对待鉴定文本中的各个分句继续进行分词处理。对各个语句进行 分词,以便后续与敏感词库中的各个敏感词进行关键字匹配操作。本实施例中,可采用N元文法统计模型(N-gram Model)、隐马尔科夫模型(Hidden Markov Model,简称HMM)、最大熵模型(Maximum Entropy Model)来进行分词,分词算法可包括:正向最大匹配,反向最大匹配,双向最大匹配,最短路径算法。例如,N-gram模型中,假设T是由词序列W1,W2,W3,…Wn组成的,那么有如下公式:P(T)=P(W1W2W3…Wn)=P(W1)P(W2|W1)P(W3|W1W2)…P(Wn|W1W2…Wn-1)。具体地,在一种可选的实施方式中,采用二元的Bi-Gram分词方法进行分词,采用bigram策略即一个词的出现仅依赖于它前面出现的两个词,公式如下:
P(T)=P(W1W2W3)=P(W1)P(W2|W1)P(W3|W1W2)≈
P(W1)P(W2|W1)P(W3|W2)。
步骤S3,将各个分词与预先建立的敏感词库中的各个敏感词进行匹配,得到与预先建立的敏感词库中敏感词相匹配的分词。

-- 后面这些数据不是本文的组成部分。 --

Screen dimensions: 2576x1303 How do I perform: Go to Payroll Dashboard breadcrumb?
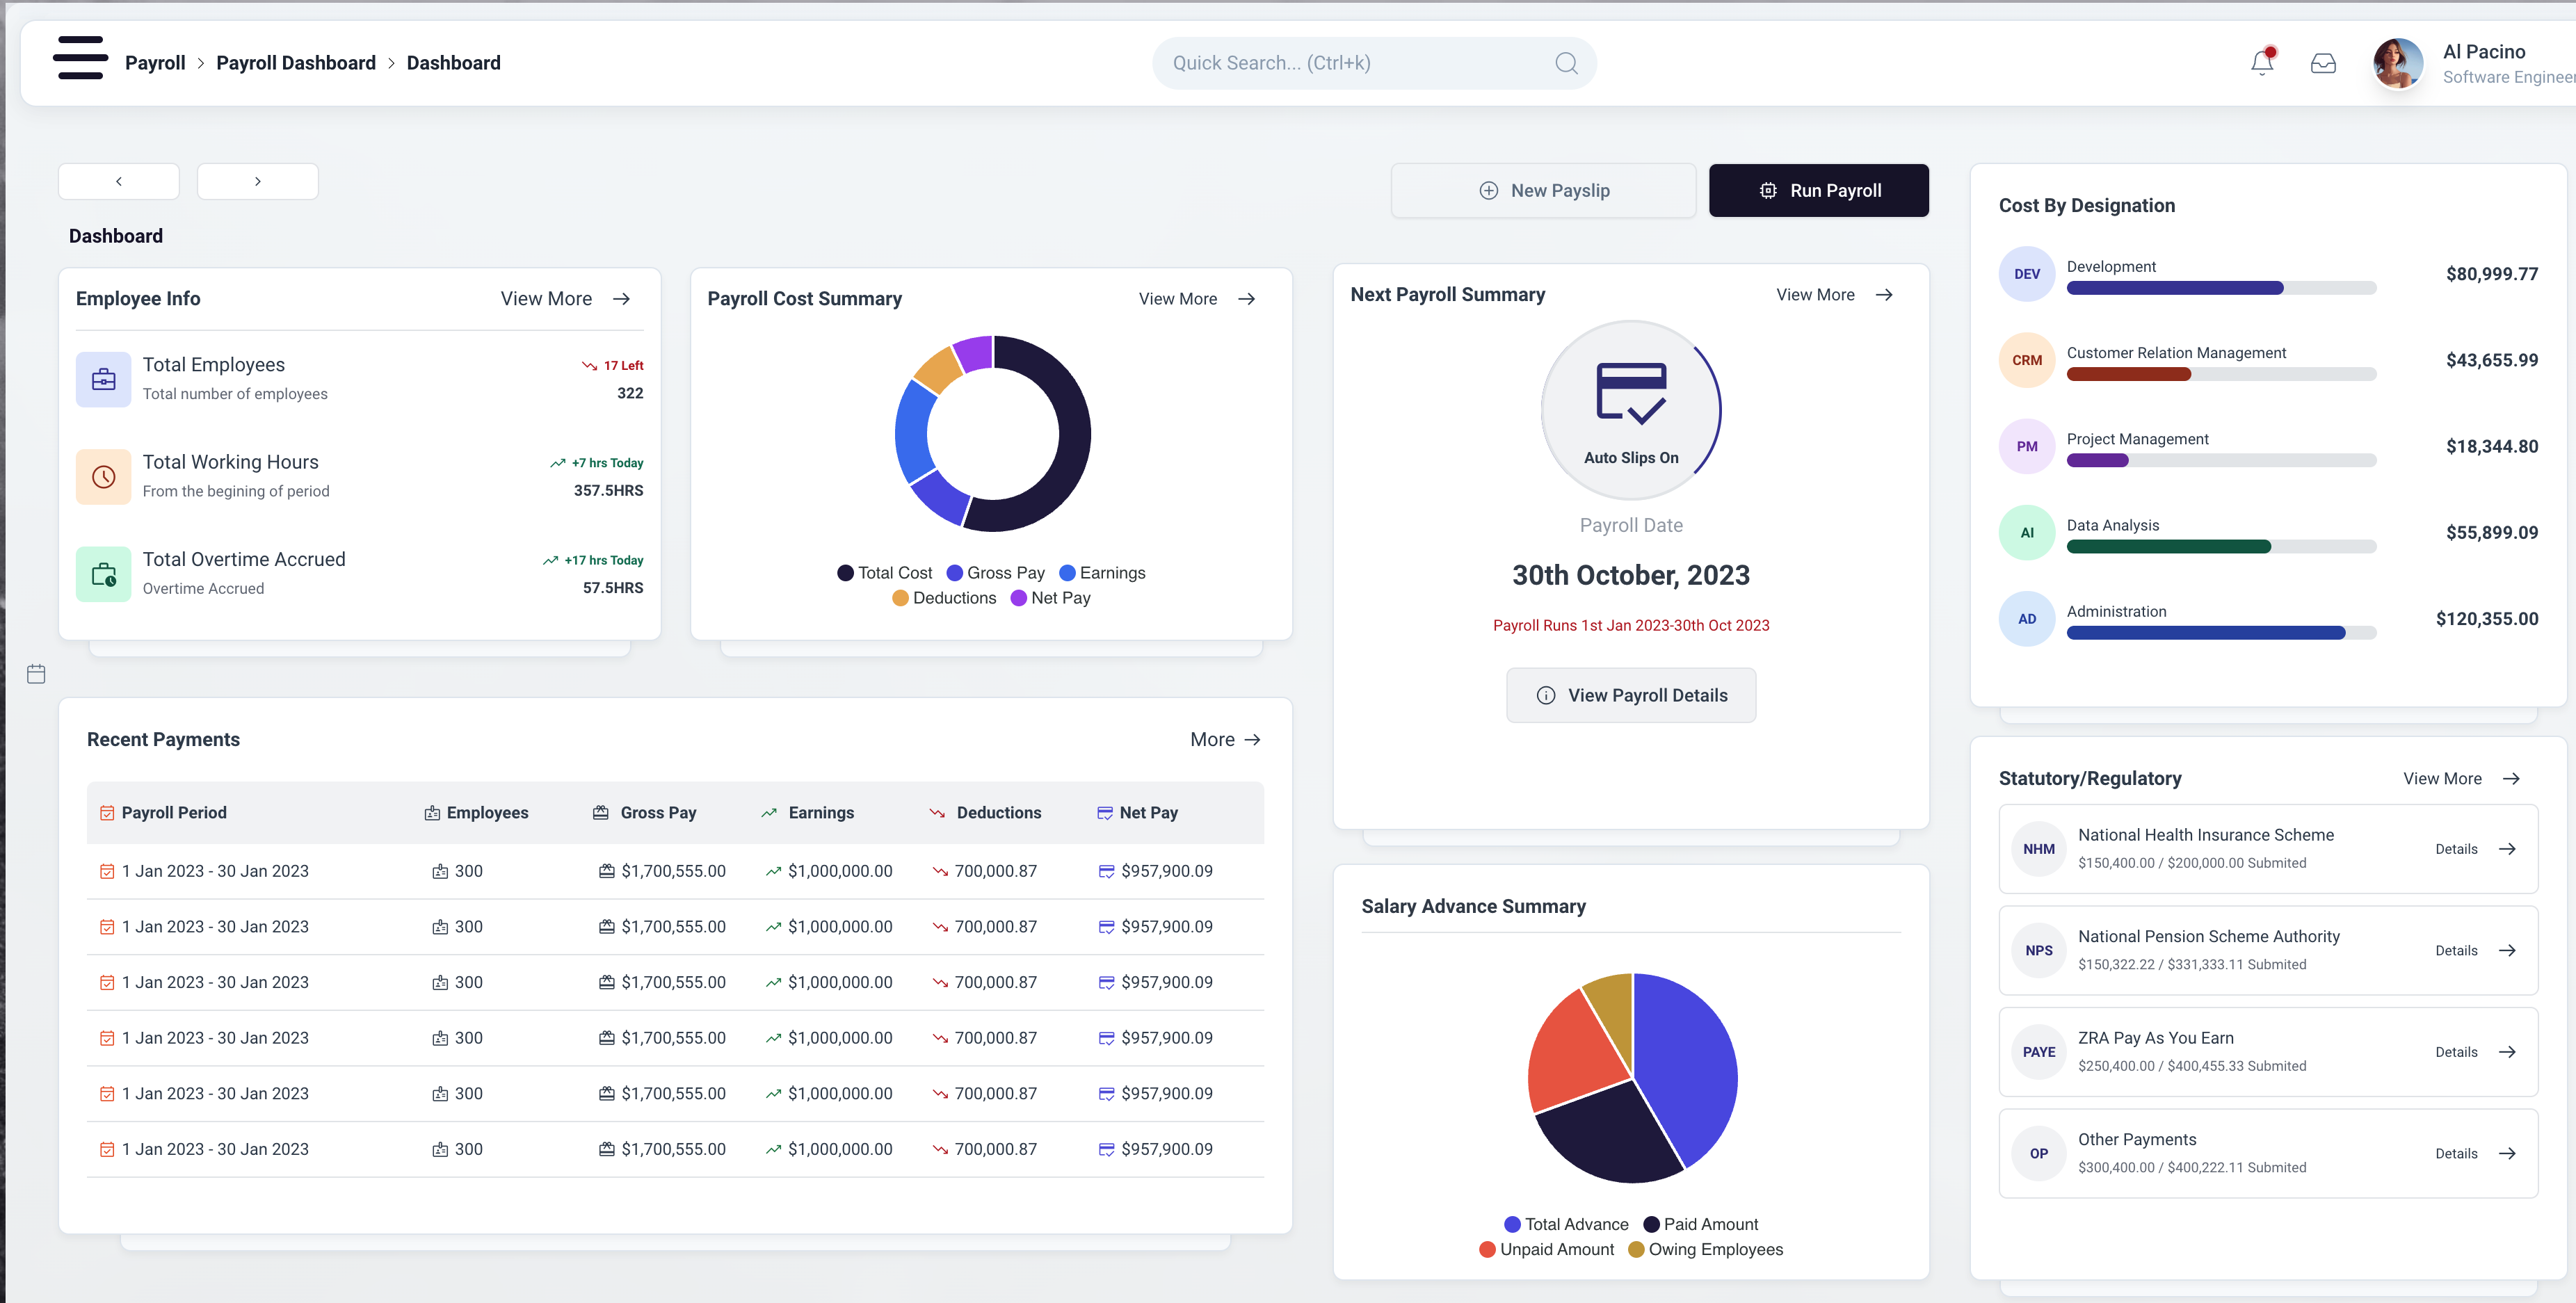tap(296, 63)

本实施例中,预先可建立敏感词库也即敏感关键词消息库,例如,可按不同敏感类型建立敏感关键词消息库,包括:建立包含反动、反人类等危害社会活动的消息库;建立包含宗教、政治、事件等敏感的消息库;建立包含广告、诈骗等垃圾信息的消息库;建立包含黄赌毒等完全与金融活动无关的消息库。
该敏感关键词消息库中包括直接禁词,即需直接屏蔽掉的禁词。还可按词性将敏感关键词消息库中的敏感关键词划分为一般名词、辅助动词、辅助负面词、辅助褒义词等不同词性,并进行标注。进一步地,还可对敏感关键词定级。如可根据敏感词影响的不同,或出现频率高低,或国家公布、公司规定、系统自定义等界定,对敏感关键词进行分级。如可将敏感关键词分为三个等级,一级敏感关键词为最严重的,如直接表达出反动、危害人民安全的敏感信息的,需直接给予过滤;二级敏感关键词为严重,所包含的信息虽然敏感,但不意味着一定会带来直接的危害,对于这类可给予提示预警,并标记信息,供管理员审核和操作;三级敏感关键词,是一些常与敏感信息相关的特殊词汇,如关于政治、军事等的特殊词语,多为指代性的名词,其所表达的意思往往需要根据上下文进行判断,其出现在一段文本中,并不意味着一定会是具有危害性的敏感信息,因此,对于这类信息,也需要进行标记,以供后续根据上下文查看文字所表达的意思是否会带来不良的影响。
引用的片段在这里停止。